**What you should do:** Copy the listing word for word from its first line through the line that contains "point(382,126)", and include that line.

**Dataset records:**
******************************
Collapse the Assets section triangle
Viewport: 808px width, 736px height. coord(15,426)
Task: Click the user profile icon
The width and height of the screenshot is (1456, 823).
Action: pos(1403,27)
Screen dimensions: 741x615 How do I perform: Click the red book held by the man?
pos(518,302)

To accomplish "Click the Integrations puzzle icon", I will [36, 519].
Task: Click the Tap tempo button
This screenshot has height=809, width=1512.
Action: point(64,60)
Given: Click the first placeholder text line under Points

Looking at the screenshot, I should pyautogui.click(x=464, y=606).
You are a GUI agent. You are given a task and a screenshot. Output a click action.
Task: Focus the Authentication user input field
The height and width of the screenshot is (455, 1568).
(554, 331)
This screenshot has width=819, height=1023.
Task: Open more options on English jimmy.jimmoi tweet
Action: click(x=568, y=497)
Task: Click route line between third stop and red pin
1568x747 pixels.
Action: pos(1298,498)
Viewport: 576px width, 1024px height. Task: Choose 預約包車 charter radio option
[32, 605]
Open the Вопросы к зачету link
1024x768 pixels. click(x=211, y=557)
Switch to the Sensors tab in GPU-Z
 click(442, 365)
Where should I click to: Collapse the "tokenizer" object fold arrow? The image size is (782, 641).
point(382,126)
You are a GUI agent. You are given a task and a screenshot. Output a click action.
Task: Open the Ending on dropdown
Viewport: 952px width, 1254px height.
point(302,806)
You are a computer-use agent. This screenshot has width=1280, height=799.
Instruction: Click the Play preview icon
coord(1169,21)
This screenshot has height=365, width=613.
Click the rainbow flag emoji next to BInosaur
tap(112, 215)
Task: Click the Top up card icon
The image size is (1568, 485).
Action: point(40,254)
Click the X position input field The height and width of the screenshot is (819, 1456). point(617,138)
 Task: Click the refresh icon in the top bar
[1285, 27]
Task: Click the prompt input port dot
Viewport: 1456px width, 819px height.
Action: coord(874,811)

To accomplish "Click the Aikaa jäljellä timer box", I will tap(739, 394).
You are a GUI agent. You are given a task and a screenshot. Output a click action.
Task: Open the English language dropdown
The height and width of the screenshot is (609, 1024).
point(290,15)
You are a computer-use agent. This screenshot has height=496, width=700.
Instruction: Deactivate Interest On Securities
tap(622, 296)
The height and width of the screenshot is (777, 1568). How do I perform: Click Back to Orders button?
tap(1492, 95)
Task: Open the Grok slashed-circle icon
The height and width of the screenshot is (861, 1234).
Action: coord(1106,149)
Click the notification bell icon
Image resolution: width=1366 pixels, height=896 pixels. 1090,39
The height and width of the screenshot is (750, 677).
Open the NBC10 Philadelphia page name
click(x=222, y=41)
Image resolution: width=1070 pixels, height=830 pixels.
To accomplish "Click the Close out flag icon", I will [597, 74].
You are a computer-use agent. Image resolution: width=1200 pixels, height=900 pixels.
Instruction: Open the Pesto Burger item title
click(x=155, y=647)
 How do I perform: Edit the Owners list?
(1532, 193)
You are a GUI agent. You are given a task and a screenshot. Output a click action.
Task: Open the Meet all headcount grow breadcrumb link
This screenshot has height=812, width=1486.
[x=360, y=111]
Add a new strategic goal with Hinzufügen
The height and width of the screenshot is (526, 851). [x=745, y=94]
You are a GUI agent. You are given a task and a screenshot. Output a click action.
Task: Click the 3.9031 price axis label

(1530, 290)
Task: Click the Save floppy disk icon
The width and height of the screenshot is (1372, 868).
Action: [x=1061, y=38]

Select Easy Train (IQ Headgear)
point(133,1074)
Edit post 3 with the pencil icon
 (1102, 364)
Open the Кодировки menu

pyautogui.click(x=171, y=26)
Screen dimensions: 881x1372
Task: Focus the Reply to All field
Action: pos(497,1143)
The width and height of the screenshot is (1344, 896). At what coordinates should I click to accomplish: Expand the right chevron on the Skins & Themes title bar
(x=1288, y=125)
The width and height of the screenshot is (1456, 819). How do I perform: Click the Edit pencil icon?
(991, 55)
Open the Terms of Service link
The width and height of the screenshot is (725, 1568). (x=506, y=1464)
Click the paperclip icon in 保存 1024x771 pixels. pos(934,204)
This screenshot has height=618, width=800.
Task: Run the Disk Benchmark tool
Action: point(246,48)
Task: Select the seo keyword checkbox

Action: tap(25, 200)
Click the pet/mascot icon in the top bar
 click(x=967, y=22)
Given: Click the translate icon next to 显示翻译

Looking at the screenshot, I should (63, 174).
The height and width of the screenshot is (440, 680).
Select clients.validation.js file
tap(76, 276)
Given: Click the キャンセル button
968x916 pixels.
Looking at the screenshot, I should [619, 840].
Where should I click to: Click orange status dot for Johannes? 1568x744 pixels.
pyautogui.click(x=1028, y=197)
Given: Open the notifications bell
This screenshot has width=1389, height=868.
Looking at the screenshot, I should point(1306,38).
******************************
**Response to the exercise:**
Collapse the Assets section triangle
Viewport: 808px width, 736px height. coord(15,426)
Task: Click the user profile icon
The width and height of the screenshot is (1456, 823).
Action: pos(1403,27)
Screen dimensions: 741x615 How do I perform: Click the red book held by the man?
pos(518,302)

To accomplish "Click the Integrations puzzle icon", I will [36, 519].
Task: Click the Tap tempo button
This screenshot has height=809, width=1512.
Action: point(64,60)
Given: Click the first placeholder text line under Points

Looking at the screenshot, I should pyautogui.click(x=464, y=606).
You are a GUI agent. You are given a task and a screenshot. Output a click action.
Task: Focus the Authentication user input field
The height and width of the screenshot is (455, 1568).
(554, 331)
This screenshot has width=819, height=1023.
Task: Open more options on English jimmy.jimmoi tweet
Action: click(x=568, y=497)
Task: Click route line between third stop and red pin
1568x747 pixels.
Action: pos(1298,498)
Viewport: 576px width, 1024px height. Task: Choose 預約包車 charter radio option
[32, 605]
Open the Вопросы к зачету link
1024x768 pixels. click(x=211, y=557)
Switch to the Sensors tab in GPU-Z
 click(442, 365)
Where should I click to: Collapse the "tokenizer" object fold arrow? The image size is (782, 641).
point(382,126)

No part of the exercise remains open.